- An array associates numerical indices to objects. It holds objects of a known type so that you don’t have to cast the result when you’re looking up an object. It can be multidimensional, and it can hold primitives. However, its size cannot be changed once you create it.
- A Collection holds single elements, and a Map holds associated pairs.
- Like an array, a List also associates numerical indices to objects—you can think of arrays and Lists as ordered containers. The List automatically resizes itself as you add more elements. But a List can hold only Object references, so it won’t hold primitives, and you must always cast the result when you pull an Object reference out of a container.
- Use an ArrayList if you’re doing a lot of random accesses, but a LinkedList if you will be doing a lot of insertions and removals in the middle of the list.
- The behavior of queues, deques, and stacks is provided via the LinkedList.

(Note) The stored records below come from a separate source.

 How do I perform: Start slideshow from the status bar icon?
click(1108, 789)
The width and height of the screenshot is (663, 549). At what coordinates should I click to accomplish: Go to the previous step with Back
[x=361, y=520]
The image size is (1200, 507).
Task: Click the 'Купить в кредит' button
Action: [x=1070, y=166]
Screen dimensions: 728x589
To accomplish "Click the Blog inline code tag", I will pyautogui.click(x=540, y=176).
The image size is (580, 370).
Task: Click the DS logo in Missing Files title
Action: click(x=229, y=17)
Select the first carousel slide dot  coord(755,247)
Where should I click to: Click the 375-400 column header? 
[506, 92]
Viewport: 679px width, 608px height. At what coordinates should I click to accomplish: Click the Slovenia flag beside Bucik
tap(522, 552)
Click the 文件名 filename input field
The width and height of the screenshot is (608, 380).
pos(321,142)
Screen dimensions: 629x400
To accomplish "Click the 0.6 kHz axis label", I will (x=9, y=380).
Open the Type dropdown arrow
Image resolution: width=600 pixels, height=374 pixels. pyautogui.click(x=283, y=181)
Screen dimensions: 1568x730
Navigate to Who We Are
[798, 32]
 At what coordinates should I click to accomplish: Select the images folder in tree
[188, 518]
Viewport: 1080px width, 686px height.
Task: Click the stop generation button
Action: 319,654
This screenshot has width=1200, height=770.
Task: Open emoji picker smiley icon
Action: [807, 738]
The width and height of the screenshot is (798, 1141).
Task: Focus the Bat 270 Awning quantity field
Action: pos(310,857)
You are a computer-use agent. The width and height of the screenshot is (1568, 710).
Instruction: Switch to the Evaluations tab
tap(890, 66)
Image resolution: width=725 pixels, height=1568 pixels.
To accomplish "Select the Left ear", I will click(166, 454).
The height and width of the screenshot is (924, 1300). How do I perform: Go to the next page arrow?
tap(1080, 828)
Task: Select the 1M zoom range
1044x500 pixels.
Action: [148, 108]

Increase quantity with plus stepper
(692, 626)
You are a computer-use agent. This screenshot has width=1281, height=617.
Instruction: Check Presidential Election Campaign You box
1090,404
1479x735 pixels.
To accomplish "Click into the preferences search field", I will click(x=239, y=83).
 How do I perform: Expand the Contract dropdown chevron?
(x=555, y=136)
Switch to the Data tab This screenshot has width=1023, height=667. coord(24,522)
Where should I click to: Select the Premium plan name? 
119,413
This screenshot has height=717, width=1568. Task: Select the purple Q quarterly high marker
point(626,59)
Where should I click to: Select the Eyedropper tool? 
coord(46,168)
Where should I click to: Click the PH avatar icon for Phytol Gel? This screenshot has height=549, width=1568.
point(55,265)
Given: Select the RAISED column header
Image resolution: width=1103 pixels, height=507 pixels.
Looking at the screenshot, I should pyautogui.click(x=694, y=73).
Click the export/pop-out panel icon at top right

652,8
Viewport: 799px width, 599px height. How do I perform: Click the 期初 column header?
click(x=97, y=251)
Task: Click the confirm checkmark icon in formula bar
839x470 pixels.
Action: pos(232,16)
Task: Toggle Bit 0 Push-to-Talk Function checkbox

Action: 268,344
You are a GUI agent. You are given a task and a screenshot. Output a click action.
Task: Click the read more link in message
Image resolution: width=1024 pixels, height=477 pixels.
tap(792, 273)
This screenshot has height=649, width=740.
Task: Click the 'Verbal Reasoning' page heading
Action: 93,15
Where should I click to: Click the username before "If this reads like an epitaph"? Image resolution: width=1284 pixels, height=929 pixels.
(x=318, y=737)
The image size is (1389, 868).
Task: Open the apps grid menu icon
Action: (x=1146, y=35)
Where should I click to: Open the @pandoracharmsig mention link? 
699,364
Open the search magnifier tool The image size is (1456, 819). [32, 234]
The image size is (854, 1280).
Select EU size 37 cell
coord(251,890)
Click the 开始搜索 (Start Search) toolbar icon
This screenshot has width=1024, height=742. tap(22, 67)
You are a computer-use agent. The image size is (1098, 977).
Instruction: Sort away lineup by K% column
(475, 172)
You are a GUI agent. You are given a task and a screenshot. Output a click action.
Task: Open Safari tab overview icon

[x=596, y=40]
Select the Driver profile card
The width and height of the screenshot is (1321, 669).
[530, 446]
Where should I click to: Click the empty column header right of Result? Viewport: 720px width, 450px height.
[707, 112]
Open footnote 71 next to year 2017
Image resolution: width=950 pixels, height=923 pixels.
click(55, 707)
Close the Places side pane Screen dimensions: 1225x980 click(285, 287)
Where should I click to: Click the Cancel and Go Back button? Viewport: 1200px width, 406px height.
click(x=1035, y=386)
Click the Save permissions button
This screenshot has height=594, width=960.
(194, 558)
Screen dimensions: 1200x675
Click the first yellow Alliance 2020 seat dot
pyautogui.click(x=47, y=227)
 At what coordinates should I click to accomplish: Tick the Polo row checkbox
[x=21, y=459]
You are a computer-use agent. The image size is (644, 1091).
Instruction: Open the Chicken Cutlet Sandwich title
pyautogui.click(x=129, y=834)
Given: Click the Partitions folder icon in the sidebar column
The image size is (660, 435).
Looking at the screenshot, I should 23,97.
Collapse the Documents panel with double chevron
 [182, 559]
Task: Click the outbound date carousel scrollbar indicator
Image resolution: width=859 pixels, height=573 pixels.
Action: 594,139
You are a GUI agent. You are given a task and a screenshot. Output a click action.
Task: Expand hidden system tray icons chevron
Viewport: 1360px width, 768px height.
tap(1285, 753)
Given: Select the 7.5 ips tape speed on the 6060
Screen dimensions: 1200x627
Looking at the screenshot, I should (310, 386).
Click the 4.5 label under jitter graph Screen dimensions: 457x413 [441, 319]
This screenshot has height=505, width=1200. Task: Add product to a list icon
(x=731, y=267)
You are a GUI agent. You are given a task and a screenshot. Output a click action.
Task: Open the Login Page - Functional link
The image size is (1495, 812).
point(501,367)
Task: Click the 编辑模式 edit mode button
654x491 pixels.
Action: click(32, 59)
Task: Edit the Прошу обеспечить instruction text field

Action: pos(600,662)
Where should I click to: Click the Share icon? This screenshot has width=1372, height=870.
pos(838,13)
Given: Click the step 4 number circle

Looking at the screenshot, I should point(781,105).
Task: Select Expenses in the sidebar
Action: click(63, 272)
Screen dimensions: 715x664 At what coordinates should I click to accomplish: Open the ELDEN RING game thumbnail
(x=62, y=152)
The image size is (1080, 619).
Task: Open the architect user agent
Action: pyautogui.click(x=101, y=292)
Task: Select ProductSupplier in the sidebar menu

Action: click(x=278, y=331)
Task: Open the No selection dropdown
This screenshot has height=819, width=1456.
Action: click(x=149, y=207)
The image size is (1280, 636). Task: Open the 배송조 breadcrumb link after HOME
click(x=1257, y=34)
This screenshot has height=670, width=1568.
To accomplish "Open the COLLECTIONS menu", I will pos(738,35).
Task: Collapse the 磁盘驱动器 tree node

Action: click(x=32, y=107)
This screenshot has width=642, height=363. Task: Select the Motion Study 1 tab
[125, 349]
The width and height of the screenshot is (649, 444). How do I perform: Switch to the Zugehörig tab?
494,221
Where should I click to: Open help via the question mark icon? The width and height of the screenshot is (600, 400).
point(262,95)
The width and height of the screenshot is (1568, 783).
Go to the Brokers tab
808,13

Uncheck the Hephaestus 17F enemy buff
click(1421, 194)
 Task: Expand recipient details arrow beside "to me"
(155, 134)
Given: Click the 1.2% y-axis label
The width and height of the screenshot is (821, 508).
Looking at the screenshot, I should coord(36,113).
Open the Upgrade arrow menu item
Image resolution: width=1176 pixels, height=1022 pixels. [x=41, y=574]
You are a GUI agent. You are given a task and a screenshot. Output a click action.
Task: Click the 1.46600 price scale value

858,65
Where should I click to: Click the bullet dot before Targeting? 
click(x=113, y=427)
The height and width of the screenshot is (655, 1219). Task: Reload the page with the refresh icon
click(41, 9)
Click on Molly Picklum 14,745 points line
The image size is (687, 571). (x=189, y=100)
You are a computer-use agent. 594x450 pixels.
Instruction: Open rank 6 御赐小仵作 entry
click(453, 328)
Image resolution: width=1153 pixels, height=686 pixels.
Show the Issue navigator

- A Map is a way to associate not numbers, but objects with other objects. The design of a HashMap is focused on rapid access, whereas a TreeMap keeps its keys in sorted order, and thus is not as fast as a HashMap. A LinkedHashMap keeps its elements in insertion order, but may also reorder them with its LRU algorithm.
- A Set only accepts one of each type of object. HashSets provide maximally fast lookups, whereas TreeSets keep the elements in sorted order. LinkedHashSets keep elements in insertion order.
- There’s no need to use the legacy classes Vector, Hashtable, and Stack in new code.